::: Passage :::

Studio album by The Simpsons
- Released: December 4, 1990
- Recorded: September 1990
- Studio: Record One (Los Angeles); Lion Share (Hollywood); The Warehouse (Philadelphia);
- Genre: R&B; Hip-hop; blues; gospel;
- Length: 40:13
- Label: Geffen
- Producer: John Boylan; Michael Jackson; Bryan Loren; DJ Jazzy Jeff;

Matt Groening chronology
| Crazy Backwards Alphabet (1987) | The Simpsons Sing the Blues (1990) | Stranger than Fiction (1992) |

The Simpsons chronology
|  | The Simpsons Sing the Blues (1990) | Songs in the Key of Springfield (1997) |

Singles from The Simpsons Sing the Blues
- "Do the Bartman" Released: November 20, 1990; "Deep, Deep Trouble" Released: March 7, 1991; "God Bless the Child" Released: 1991;

= The Simpsons Sing the Blues =

1990 album by The Simpsons

The Simpsons Sing the Blues is the debut musical album by characters of The Simpsons animated franchise. The album features these characters (their singing voices performed by their regular voice actors) singing both covers and original songs in pop, blues, jazz, soul and hip-hop styles.

The album features "Moaning Lisa Blues,” which was first featured in the episode "Moaning Lisa” aired in the United States on February 11, 1990. The album was released on December 4, 1990, and peaked at No. 3 on the Billboard 200.

An early musical number, "Do the Bartman,” starts the album off as the first track and its leading single. It was an international success, including being the United Kingdom number one single on February 16, 1991, staying there for a further two weeks being certified gold after selling over 400,000 copies. The second single released, "Deep, Deep Trouble" also did well in the UK, reaching number 7. "Do the Bartman" and "Deep, Deep Trouble" were released as music videos in 1990 and 1991.

:::

- To-do list
(a) Answer these from the album article:
(i) Which label released the album?
(ii) What was the album's peak position on the Billboard 200?
(iii) What position did "Deep, Deep Trouble" reach in the UK?
(b) Reproduce the part of the album article starting with "The Simpsons chronology" and going on through "and hip-hop styles.".
None of the data is needed for the work on this article.

::: Recorded data :::

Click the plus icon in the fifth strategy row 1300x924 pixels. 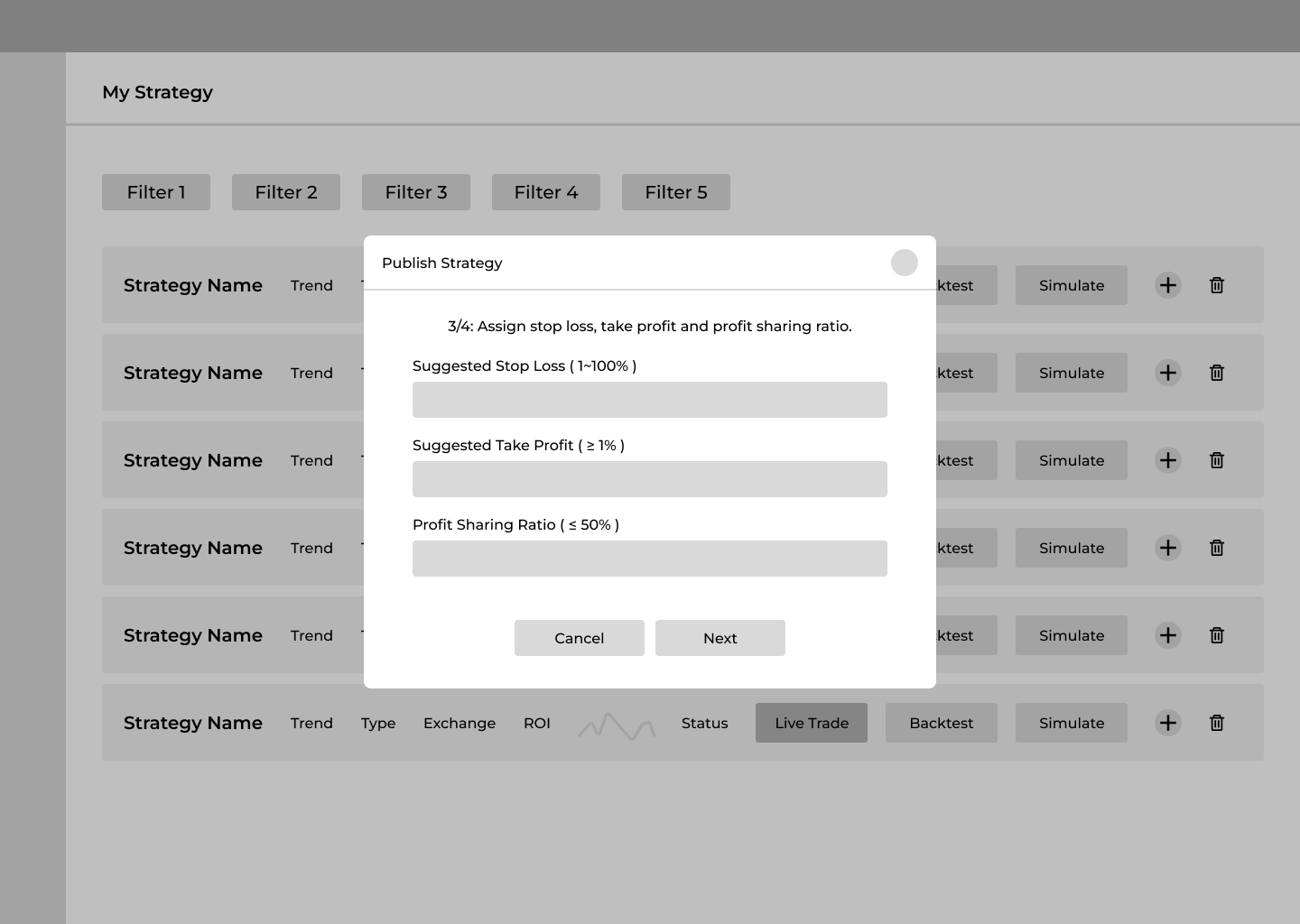1167,635
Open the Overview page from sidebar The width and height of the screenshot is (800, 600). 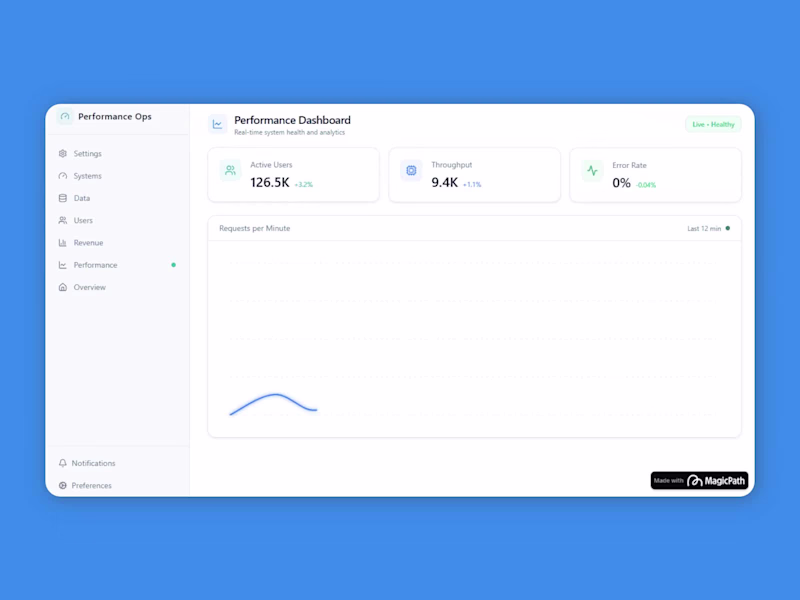click(x=89, y=287)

:::

- Answers to the exercise
(a)
(i) Geffen
(ii) No. 3
(iii) Number 7

(b)
The Simpsons chronology
|  | The Simpsons Sing the Blues (1990) | Songs in the Key of Springfield (1997) |

Singles from The Simpsons Sing the Blues
- "Do the Bartman" Released: November 20, 1990; "Deep, Deep Trouble" Released: March 7, 1991; "God Bless the Child" Released: 1991;

= The Simpsons Sing the Blues =

1990 album by The Simpsons

The Simpsons Sing the Blues is the debut musical album by characters of The Simpsons animated franchise. The album features these characters (their singing voices performed by their regular voice actors) singing both covers and original songs in pop, blues, jazz, soul and hip-hop styles.